Oltre alla presenza di una donna in accappatoio - che si scopre poi essere una giovane suicida (proprio in quell'albergo) tempo addietro - nella mente della nostra ospite si scatenano continui sogni in cui vede comparire continuamente la sagoma di quella vecchia fiamma, di quella vecchia passione - Chizuru - che ormai non esiste più.
Sono sogni confusi in cui è difficile distinguere ciò che è una "visione" da ciò che è un ricordo.
Sicuramente quello che emerge è amarezza, è tristezza - emozioni con la quale la nostra protagonista si trova a fronteggiare, a comprendere, ad analizzare.
E quell'albergo sembra come avvolto da una nebbia mistica.
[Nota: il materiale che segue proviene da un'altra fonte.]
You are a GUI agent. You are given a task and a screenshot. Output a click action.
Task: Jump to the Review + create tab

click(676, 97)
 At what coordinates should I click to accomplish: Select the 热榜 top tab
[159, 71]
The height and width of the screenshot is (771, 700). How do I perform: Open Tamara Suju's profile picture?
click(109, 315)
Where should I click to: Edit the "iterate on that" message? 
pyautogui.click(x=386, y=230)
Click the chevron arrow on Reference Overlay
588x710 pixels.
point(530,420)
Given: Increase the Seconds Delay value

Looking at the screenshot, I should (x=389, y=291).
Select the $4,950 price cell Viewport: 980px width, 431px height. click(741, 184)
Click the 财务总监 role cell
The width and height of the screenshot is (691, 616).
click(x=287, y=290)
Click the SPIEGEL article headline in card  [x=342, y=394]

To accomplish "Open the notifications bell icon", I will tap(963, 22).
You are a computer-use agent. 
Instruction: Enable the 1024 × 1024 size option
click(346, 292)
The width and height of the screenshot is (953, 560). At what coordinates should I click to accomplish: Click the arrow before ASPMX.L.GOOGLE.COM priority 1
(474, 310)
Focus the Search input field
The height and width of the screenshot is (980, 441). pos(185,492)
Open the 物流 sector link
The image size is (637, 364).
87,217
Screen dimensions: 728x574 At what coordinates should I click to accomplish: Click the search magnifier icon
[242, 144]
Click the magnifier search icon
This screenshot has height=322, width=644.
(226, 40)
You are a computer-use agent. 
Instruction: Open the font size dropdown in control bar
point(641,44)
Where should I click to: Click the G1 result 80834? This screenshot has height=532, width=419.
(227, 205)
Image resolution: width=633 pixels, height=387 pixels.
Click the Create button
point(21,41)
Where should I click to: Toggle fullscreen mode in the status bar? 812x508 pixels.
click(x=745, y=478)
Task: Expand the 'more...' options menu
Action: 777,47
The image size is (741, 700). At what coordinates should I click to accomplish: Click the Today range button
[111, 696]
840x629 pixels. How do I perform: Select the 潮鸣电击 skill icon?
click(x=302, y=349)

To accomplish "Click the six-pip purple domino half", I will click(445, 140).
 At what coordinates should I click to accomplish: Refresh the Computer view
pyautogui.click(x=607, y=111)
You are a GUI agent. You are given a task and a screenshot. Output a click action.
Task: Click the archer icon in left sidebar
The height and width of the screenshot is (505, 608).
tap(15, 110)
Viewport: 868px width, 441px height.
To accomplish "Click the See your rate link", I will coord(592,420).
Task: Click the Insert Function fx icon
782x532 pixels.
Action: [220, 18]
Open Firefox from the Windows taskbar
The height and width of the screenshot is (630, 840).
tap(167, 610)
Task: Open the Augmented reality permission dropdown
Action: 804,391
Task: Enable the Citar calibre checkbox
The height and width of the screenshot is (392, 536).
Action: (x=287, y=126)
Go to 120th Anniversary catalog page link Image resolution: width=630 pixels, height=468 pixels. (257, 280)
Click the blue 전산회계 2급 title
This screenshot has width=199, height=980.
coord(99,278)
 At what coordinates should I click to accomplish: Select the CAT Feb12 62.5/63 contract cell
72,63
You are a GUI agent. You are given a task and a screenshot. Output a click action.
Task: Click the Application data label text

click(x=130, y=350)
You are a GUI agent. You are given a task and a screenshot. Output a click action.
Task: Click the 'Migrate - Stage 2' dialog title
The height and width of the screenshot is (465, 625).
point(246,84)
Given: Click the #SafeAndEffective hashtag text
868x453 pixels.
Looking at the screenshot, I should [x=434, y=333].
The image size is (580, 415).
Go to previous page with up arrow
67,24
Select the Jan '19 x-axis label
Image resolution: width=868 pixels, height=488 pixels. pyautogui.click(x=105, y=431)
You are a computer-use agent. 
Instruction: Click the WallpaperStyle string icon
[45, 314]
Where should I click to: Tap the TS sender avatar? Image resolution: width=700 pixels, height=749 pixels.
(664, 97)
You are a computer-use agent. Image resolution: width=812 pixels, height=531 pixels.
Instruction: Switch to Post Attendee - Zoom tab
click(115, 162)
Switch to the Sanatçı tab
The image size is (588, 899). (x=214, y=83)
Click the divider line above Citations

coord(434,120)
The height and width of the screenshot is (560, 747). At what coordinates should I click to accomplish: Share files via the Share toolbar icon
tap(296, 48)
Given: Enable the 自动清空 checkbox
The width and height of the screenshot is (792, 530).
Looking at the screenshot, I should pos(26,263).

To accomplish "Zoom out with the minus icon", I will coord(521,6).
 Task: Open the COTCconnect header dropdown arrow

Uno strano mondo dove accadono strane cose.
Uno spazio pseudo disegnato, limitato entro certi confini al di fuori del quale si trovano soltanto "le montagne tinte nei colori delle foglie autunnali" che incalzano in uno scenario in cui risplende l'azzurro di un cielo pulito, lavato, smacchiato.
Nella seconda storia emerge subito l'oppressione.
Soffocamento.
Una situazione tragica, che distrugge l'anima.
La vista - ogni giorno, ogni ora, ogni minuto - della propria sorella in ospedale con la sola compagnia di un respiratore elettrico rimbombante in una quiete assordante. Mancava solo l'attesa della morte cerebrale per mettere fino a quel supplizio che "procedeva a passo lento e regolare" verso quel sonno eterno.
Ancora una volta la morte fa da padrona nel racconto; ma è una morte diversa rispetto a quella della prima storia. Se prima aveva un carattere trascendentale, quasi onirico, ora è più reale, concreta, viva.
E' quella morte che si fa carico di tensioni, pensieri altalenanti, illusioni e - anche in questo caso - ricordi.
Ricordi che avvolgono. Abbracciano.
Ognuno reagisce diversamente di fronte alla morte - non esiste un azione più giusta di altre.
Ognuno impara a confrontarsi con le proprie emozioni e agisce di conseguenza.
Chi cerca la distrazione,
chi soffre in silenzio,
chi cerca di soffocare quell'unico spiraglio di gioia nello struggimento,
chi semplicemente cerca di dimenticare.
Una frase mi ha colpito: "che posto incredibile il mondo!"
E' forse vero?
Questo parole mi lasciano riflettere e - in questo contesto di forte tormento, distruzione - sembra crearsi un piccolo barlume di speranza. Non speranza di vita, ma speranza di felicità. Questa frase mi pare un invito a non farsi sopraffare dalle angosce, dalle inquietudini, dal dolore.
"Triste non è la morte, ma quell'atmosfera."
Quale atmosfera? quella della morte e dello shock.
Quando si conosce un emozione come questa - improvvisa, violenta, traumatica - è difficile abituarsi, anche quando ci si è immersi fino al collo, anche quando sono passati anni. Quel turbamento rimane sempre lì. Ti modifica per sempre.
La stupida consolazione è quella di tenere presente che non siamo gli unici al mondo a trovarsi in situazioni così dannatamente fragili. NON SIAMO SOLI.
Questa idea forse può aiutare nel ritrovare una seppur briciola di serenità; che non vuol dire dimenticare, vuol dire solo Combattere, Reagire, Rispondere.
"..Si, pensai, forse come nella canzone, questo autunno non tornerà mai più, per l'eternità, e questa notte, passando attraverso i rami secchi e nudi degli alberi, si allontanerà scomparendo nella distanza. E poi di nuovo, sconosciuto e implacabile, verrà l'inverno."
Così si conclude il libro di Banana Yoshimoto; con un invito ad attendere che il peggio passi - come dissolvendosi nel nulla - ma sollecitando la consapevolezza che niente è perduto per sempre, nemmeno quando a perderci sei tu - e la tua anima.